Continue returning to the moment and practice patience.
The best things in life are free. There it is, whole and entire, now visible in the dusky sky. It travels quickly, changing from white to an orange-mauve hue, gaining in brilliance with every minute. Yes, I could be in the city indulging in any number of entertainments, but this is where I want to be. On the hill.
May you find a place, a moment, of beauty today. It’s worth waiting for.
Humid, sunny, no breeze, no water, no hat. A horse-fly repeatedly dive-bombs, then burrows into my hair with an angry buzz. Waving walking poles at it, I whack myself in the head. Good Lord. Did I mention 7 ticks on my person? S-E-V-E-N.

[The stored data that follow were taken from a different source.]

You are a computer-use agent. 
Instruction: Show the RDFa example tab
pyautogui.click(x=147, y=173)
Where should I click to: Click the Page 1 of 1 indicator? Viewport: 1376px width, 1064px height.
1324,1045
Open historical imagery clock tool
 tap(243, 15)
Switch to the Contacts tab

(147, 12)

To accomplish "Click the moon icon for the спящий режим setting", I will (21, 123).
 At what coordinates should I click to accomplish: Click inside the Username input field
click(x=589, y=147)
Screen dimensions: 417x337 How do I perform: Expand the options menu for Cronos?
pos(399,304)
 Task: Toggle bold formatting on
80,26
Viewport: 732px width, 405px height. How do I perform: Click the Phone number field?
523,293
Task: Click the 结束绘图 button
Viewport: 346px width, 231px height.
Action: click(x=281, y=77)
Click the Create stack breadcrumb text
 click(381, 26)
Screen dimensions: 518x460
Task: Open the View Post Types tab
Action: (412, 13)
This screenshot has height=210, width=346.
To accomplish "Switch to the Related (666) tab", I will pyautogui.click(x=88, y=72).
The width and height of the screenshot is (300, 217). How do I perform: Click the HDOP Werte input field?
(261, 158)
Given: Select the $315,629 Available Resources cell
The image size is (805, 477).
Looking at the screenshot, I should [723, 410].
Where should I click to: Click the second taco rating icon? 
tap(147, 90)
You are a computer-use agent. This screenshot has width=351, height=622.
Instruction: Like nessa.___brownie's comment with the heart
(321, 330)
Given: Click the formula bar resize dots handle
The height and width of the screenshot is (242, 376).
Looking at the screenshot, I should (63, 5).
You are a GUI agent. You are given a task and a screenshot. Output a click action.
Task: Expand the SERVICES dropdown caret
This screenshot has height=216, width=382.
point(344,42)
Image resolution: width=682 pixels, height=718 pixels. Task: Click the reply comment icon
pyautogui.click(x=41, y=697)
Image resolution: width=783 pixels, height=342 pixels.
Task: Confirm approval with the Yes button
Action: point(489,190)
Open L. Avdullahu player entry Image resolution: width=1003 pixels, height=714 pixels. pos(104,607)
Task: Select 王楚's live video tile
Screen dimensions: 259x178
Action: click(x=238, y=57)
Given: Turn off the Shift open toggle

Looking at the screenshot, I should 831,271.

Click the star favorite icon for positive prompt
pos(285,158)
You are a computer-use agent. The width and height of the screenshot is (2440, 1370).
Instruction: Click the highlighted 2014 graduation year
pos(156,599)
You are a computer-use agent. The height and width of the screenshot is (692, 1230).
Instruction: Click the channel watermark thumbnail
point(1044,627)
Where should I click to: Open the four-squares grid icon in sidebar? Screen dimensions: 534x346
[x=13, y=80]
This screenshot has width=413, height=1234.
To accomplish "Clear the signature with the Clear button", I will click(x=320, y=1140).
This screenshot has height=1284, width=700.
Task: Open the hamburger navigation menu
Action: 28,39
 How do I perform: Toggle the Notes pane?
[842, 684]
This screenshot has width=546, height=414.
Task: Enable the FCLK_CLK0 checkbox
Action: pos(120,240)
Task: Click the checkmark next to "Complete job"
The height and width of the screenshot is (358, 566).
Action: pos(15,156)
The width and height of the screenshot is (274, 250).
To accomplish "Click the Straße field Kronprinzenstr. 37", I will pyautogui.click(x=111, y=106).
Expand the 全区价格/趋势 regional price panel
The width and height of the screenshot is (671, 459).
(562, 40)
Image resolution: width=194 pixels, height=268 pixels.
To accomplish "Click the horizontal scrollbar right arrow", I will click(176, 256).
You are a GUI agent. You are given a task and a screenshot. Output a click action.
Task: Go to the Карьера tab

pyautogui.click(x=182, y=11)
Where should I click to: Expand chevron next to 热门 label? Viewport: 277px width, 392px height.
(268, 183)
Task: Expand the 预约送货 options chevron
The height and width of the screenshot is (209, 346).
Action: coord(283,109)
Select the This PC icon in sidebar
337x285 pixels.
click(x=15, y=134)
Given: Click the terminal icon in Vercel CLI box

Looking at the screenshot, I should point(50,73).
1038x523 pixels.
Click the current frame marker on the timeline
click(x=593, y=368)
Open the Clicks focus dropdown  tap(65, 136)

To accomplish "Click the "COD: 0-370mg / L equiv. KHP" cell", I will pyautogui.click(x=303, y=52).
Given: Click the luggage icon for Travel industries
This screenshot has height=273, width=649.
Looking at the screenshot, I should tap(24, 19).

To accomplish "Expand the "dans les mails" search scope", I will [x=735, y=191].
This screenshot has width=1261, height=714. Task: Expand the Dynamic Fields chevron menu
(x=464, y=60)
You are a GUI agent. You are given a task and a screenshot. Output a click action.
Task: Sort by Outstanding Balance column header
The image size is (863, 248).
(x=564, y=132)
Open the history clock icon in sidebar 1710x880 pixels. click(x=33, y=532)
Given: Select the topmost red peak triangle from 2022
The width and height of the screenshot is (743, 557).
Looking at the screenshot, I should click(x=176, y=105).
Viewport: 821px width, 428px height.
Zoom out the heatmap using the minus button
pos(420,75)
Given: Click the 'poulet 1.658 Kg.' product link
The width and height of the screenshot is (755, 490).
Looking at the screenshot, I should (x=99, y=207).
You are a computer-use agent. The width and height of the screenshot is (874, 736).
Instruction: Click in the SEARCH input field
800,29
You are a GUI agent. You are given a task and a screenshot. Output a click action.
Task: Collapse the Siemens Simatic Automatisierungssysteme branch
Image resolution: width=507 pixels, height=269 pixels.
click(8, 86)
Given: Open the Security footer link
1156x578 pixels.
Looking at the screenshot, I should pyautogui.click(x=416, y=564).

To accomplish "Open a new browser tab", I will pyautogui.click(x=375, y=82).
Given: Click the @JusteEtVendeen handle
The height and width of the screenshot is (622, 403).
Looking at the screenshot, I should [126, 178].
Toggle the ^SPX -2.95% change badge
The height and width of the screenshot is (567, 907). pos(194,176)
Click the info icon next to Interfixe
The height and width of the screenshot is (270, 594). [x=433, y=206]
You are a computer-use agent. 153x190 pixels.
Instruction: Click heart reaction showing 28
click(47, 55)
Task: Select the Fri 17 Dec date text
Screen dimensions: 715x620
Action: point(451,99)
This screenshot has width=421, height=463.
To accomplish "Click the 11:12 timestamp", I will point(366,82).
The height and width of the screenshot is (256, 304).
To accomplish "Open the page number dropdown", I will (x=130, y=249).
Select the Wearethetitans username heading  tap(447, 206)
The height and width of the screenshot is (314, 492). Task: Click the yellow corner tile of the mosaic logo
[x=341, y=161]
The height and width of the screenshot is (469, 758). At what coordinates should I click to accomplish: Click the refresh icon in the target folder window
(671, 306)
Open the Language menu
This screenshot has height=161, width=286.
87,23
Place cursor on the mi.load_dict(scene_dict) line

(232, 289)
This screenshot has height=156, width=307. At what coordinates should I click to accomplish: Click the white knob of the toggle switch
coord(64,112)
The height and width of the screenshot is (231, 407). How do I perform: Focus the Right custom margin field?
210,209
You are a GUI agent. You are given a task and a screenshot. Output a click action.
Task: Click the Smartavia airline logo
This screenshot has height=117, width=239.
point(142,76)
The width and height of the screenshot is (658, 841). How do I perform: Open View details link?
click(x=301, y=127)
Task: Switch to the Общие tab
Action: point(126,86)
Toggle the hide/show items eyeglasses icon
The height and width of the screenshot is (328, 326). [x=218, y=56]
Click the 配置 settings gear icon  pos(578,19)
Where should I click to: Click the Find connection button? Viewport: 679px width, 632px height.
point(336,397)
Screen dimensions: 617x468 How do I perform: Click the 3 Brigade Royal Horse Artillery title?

Trudging up the final crest, a litany of complaints was in rehearsal, performance scheduled for an audience of one (my husband). With gaze fixed glumly on the ground, I happen upon a pair of tiger swallowtails. Returned to the present moment by astonishing and surprising beauty, I stop in my tracks.
And you know what comes next. This stopping of whatever you are doing Mr. Alexander termed ‘Inhibition’. Having stopped usual habits (i.e.–trudging, mental rehearsals, downward pull compressing my spine, etc.), I then have the opportunity for something else. Usually something much better.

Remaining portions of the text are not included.